WHAT IS BEING ASKED → Below are records; work out how many of their lines contain "gewinnt" and give only that number.

GIVEN RECORDS →
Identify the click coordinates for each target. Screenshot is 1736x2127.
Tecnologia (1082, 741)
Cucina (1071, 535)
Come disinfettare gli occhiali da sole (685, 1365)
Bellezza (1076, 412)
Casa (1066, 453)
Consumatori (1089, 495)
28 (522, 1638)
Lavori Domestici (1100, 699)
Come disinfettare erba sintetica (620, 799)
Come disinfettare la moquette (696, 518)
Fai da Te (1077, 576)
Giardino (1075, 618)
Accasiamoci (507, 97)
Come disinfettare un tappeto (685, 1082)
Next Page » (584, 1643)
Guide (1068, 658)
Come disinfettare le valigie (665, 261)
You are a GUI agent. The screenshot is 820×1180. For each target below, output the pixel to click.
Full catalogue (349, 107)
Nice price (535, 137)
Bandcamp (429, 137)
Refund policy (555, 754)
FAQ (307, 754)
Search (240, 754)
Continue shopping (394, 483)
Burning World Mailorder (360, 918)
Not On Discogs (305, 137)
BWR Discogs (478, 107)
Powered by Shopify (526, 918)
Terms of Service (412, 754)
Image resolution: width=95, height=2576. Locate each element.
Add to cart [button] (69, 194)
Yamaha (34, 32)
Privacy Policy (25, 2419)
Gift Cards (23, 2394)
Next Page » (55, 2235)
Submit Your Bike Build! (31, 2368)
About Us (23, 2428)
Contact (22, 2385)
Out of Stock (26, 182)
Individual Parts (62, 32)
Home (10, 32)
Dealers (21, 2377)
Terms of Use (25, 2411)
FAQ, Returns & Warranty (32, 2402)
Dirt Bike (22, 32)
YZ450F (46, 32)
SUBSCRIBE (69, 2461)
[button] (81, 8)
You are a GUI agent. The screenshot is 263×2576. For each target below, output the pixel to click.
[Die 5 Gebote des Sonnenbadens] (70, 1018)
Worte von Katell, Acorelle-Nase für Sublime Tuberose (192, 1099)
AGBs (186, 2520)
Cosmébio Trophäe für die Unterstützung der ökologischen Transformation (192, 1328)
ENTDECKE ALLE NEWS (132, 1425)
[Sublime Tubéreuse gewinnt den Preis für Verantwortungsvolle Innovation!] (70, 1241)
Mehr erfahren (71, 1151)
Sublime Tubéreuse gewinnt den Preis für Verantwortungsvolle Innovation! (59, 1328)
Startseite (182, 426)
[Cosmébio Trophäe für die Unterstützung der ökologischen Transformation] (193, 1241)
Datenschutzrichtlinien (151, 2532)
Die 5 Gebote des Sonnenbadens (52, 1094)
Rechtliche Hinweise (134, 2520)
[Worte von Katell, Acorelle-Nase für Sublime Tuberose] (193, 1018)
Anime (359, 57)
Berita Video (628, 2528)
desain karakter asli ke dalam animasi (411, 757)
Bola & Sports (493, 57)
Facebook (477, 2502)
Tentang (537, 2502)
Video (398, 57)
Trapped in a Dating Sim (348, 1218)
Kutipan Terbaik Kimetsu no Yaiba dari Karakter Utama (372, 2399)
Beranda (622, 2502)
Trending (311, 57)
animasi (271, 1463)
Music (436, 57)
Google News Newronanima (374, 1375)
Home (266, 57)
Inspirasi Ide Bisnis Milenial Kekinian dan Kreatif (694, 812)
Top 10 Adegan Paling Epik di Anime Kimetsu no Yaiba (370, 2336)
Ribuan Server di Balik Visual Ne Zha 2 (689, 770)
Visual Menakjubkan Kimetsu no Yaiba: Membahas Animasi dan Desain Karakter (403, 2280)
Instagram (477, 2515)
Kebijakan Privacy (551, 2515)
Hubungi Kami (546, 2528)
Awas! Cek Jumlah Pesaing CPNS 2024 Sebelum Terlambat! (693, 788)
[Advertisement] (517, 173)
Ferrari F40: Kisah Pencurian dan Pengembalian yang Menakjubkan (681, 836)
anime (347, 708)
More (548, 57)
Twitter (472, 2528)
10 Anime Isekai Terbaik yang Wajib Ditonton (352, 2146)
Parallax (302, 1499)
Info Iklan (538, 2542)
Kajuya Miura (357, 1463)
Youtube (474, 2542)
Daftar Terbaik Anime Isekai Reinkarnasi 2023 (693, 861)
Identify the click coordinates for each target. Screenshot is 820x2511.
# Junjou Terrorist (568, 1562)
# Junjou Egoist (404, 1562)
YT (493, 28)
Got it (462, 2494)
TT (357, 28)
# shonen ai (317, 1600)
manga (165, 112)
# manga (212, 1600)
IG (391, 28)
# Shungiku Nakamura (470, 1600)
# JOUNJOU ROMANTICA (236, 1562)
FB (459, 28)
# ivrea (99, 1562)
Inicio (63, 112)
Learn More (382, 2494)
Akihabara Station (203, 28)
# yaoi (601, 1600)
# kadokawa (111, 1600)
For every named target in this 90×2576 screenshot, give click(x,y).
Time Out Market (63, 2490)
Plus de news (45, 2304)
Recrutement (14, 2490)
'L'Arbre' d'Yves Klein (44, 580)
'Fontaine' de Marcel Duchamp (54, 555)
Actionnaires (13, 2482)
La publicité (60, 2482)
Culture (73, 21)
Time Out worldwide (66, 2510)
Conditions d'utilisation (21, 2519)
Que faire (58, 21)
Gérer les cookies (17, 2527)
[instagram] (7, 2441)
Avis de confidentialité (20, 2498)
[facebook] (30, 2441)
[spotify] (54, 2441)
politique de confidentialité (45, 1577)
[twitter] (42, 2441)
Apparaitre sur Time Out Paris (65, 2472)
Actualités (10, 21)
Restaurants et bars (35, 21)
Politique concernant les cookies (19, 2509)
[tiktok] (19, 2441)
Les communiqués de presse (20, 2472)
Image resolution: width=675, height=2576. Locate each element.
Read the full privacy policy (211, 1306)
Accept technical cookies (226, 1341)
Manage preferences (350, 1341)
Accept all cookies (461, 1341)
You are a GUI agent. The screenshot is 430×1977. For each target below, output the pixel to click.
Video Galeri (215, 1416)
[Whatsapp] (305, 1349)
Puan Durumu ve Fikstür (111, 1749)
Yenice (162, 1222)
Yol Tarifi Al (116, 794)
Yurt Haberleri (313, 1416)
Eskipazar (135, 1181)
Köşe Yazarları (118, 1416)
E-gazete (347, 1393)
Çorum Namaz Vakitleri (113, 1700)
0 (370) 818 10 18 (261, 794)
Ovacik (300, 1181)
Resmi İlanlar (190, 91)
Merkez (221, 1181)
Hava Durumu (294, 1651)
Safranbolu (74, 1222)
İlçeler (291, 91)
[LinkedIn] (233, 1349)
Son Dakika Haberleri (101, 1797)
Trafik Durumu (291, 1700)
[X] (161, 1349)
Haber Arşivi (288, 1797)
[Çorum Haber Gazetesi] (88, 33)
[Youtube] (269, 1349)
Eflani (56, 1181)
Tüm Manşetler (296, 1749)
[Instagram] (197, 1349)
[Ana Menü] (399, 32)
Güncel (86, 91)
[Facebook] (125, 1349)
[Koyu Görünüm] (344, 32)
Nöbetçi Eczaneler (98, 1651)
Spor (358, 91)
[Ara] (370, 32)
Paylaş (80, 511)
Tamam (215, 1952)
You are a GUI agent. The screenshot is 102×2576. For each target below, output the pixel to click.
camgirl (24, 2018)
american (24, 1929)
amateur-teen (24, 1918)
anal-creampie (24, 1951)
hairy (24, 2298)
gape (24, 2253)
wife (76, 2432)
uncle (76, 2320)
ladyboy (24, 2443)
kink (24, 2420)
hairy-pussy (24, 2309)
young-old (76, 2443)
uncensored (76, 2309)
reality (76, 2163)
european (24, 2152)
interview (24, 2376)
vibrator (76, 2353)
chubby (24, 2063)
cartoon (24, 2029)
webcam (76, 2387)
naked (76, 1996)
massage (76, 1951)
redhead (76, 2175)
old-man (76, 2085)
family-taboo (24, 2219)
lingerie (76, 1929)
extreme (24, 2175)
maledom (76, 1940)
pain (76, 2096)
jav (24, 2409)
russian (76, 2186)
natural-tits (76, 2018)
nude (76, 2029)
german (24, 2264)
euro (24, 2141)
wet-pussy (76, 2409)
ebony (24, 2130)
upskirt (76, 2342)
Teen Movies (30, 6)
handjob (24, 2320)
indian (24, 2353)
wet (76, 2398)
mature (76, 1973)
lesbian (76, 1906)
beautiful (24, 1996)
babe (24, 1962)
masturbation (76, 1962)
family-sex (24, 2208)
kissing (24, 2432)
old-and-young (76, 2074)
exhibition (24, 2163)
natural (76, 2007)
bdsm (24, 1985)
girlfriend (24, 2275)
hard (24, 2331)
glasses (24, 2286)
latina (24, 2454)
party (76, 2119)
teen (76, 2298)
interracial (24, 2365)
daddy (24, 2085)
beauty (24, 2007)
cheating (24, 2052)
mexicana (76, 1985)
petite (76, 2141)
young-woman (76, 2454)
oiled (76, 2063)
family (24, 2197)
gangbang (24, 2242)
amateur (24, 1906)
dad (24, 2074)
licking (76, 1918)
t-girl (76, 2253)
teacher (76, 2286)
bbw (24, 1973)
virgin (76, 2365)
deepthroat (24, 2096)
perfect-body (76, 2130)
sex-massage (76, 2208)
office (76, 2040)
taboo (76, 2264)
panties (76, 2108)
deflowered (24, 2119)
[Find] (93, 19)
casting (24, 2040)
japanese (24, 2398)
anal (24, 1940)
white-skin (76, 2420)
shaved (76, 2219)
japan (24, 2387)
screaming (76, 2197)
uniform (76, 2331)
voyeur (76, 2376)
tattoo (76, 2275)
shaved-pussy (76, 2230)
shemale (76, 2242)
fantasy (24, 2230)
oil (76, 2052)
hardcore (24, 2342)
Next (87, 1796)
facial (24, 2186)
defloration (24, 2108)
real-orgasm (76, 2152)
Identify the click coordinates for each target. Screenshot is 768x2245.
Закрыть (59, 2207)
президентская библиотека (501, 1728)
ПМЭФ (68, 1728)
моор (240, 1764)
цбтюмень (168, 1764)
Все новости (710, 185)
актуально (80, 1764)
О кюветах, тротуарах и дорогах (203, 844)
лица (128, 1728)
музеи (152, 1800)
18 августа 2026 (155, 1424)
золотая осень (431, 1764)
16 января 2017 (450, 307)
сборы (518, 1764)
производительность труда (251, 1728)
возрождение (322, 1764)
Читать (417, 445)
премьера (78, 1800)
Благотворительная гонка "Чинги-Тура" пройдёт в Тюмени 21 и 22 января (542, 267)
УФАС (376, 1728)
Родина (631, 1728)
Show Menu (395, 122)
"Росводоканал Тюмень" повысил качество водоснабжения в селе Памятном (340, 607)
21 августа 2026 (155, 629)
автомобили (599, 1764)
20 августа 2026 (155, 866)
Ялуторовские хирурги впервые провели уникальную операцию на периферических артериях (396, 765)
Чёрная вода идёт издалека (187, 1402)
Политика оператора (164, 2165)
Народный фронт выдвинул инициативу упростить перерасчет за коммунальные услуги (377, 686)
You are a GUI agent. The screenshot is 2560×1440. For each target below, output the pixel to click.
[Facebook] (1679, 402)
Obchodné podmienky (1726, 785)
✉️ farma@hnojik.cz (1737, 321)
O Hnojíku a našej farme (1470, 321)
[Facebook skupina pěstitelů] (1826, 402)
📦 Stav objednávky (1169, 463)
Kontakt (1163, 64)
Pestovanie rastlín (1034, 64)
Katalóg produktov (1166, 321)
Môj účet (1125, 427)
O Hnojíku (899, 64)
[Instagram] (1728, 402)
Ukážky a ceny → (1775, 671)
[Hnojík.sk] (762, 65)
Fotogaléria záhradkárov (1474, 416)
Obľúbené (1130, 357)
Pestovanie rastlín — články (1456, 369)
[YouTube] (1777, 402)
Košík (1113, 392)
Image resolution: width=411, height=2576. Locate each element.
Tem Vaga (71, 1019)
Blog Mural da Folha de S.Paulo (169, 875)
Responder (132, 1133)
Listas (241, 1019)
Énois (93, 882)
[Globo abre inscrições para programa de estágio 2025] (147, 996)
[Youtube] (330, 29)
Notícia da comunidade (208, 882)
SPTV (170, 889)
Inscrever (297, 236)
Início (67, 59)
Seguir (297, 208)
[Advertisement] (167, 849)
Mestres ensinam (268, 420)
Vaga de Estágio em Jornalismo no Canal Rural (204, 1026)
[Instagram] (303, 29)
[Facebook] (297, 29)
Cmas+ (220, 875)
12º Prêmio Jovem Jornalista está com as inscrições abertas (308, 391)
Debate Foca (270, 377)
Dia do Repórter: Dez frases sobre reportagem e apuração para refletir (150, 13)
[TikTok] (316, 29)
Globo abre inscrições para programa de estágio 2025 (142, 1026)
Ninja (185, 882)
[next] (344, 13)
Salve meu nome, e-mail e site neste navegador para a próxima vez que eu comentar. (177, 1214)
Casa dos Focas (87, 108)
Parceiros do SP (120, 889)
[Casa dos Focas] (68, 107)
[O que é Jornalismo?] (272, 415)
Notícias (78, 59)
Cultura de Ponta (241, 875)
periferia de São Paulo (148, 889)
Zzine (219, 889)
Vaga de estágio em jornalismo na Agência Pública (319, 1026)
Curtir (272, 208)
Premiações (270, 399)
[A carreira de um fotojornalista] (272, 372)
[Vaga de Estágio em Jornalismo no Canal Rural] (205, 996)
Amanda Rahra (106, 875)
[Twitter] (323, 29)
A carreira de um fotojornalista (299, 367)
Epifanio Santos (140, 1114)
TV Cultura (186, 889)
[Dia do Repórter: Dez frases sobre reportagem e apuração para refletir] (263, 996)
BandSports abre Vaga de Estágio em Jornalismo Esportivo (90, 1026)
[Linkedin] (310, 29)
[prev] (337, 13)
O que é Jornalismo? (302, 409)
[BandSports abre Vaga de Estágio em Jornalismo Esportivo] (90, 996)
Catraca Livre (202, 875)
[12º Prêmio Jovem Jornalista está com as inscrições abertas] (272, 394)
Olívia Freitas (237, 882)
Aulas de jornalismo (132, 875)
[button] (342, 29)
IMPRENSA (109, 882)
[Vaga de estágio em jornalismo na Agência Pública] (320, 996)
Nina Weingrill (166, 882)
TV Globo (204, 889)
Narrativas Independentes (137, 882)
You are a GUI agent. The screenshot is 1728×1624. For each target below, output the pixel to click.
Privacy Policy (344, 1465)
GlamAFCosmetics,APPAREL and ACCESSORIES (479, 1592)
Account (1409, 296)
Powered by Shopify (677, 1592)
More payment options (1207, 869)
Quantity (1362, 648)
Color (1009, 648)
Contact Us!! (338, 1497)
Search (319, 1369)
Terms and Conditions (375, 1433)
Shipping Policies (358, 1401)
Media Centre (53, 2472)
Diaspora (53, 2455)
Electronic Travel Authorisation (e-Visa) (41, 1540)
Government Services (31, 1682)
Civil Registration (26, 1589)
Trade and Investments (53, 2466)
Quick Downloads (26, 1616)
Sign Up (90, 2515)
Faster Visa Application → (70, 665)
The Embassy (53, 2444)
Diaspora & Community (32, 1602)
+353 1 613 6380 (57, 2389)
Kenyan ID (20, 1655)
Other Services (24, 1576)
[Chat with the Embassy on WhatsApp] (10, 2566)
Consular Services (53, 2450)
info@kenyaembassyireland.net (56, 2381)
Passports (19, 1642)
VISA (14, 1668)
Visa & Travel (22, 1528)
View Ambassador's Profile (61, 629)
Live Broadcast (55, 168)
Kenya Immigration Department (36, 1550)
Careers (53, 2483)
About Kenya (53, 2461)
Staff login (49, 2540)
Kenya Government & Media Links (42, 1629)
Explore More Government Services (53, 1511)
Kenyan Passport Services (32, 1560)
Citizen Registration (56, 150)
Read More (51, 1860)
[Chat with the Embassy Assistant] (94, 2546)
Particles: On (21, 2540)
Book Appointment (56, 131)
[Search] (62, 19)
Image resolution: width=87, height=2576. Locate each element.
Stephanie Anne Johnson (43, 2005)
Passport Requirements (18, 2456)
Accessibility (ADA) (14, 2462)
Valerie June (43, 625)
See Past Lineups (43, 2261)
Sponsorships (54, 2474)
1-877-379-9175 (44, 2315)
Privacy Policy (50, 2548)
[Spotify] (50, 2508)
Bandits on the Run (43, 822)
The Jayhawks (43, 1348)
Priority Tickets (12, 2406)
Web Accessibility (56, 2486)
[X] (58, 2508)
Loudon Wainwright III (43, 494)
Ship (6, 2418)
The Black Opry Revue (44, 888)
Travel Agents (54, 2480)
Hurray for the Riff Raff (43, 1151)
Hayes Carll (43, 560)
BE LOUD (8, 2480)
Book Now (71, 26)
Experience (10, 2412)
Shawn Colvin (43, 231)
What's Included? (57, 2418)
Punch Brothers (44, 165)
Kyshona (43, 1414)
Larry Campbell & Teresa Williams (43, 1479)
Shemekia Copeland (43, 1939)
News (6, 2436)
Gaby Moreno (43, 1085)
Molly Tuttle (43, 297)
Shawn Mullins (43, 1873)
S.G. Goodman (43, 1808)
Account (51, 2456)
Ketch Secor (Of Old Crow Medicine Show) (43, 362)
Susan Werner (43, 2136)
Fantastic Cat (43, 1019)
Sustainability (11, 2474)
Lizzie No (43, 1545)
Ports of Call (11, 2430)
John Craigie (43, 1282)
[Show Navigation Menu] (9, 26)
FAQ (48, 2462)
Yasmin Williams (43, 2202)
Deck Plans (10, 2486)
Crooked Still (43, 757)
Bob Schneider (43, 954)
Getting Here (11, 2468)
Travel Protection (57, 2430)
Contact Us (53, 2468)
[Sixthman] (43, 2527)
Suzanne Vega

RESPONSE AREA → 2